How has the industry changed since you started at AHAM?
I have been fortunate to observe, first-hand, the incredible growth and innovation of the home appliance industry over the past two decades. When I started at AHAM, we were in the process of migrating from fax to email. Now, we see appliances that are incorporating voice control and automation. I have seen so many innovations. Connected features are in the spotlight now, but there have been many other innovations that now are taken for granted: clothes washers without agitators, dishwashers with a third rack, fans with no moving parts, robotic vacuums.
The growth of the industry has been significant. Factory shipments of major appliances have gone from 62 million units in 1999 to nearly 80 million today.
With the advent of connectivity, innovations are going to happen at a faster pace. This will give companies more of a reason to rely on AHAM to keep up with the changes in standards and regulations that sometimes come with innovations.
Do you have a favorite memory at AHAM?
It has been an honor to work with so many industry leaders who believe so strongly in AHAM’s mission and the association’s ability to deliver. Each year, I have the privilege of helping present AHAM’s Home Appliance Industry Leadership Award, the Liston-Durden-Gordon Stauffer Distinguished Service Award, and the Emerging Leader Award to some of the most exceptional professionals in the industry. To see these dedicated volunteers earn the recognition of their peers is heartening and helps motivate future volunteers and leaders.
I’ve had the privilege of being present for the signing of significant legislation that impacts the industry, like the Energy Policy Act of 2005. It was inspiring to be part of the Home Sweet Home program in 2007, when AHAM members came together to help those affected by Hurricane Katrina rebuild their homes by giving them new appliances.
How has the organization changed since you have been involved?
When AHAM moved to Washington, it had been significantly downsized and some elements of its mission were eliminated as technology and the market changed. We focus on core strengths such as advocacy, standards and data and make sure all our initiatives are member driven. While AHAM is often looked at in Washington as an association that plays above its weight class, we have grown. Our staff size has doubled in since 1999 due to the burgeoning regulatory agenda. We took over the Vacuum Cleaner Manufacturers Association in 2004 and extended our reach to Canada, where we opened our AHAM Canada office in Ottawa in 2012. We have staff in Washington, DC, Ottawa and Sacramento.

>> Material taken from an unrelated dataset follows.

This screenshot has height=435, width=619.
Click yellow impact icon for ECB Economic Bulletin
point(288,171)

In addition to our size and breadth, our staff has had to change over the years to provide more technical and policy analysis for our member companies. Our core strengths have not changed, but as I mentioned earlier they are tested in new areas such as connectivity, sustainability and standards harmonization.
What advice do you have for those just getting started in the industry?

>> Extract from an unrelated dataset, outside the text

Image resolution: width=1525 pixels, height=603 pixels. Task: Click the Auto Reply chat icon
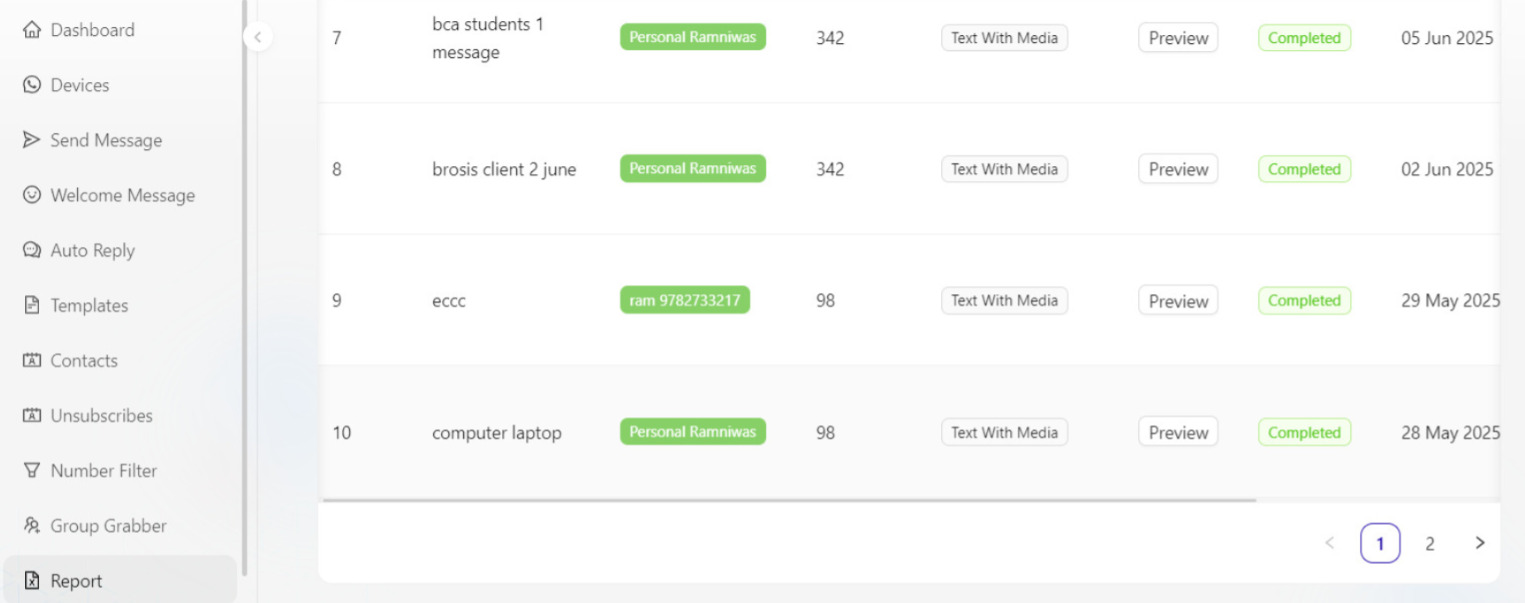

The appliance industry is very competitive. It is a global industry. It serves consumers and each company and brand must work day and night to innovate to gain and maintain the trust of consumers. This requires great ideas, technology and people. But it also includes collective action where necessary and lawful, such as governmental action related to energy efficiency, environmental protection and product safety. Speaking with a singular voice is essential for an industry to influence policy makers, standards developers and other decision makers and influencers. I urge everyone in our industry to get to know us and to see how we can help create an environment for innovation, growth and consumer protection. Many of our members say they are shocked because they come in as competitors, but through AHAM, they are able to come to a consensus on issues that benefit the industry as a whole. All of the work our members do helps move the industry forward. That can also have significant benefits for their careers.
What is next for AHAM?
We are just at the beginning of our latest three-year strategic plan. Our members affirmed our core competencies. They are strengthening the areas where we excel—advocacy, standards, data. The industry is also looking to AHAM to play a larger role in connectivity, which will affect all of our divisions—major appliances, portable appliances, floor care and suppliers.
We have a lot of exciting initiatives in the works. As I mentioned earlier, our members are working to develop robotic vacuum performance standards. Our Connectivity Specialists group has begun meeting to see how the industry should adapt to the privacy and security issues that come with any connected device. We are also actively involved in the development of global air cleaner performance standards.
The challenge is being positioned and strong enough in what we do, but also having the foresight to see the issues that might face the industry in the future. Innovation is going to happen at a faster pace, and that can often bring new performance, safety and other issues to light. We are always trying to look ahead so we are ready to respond to issues before they affect the industry. We will continue that proactive approach.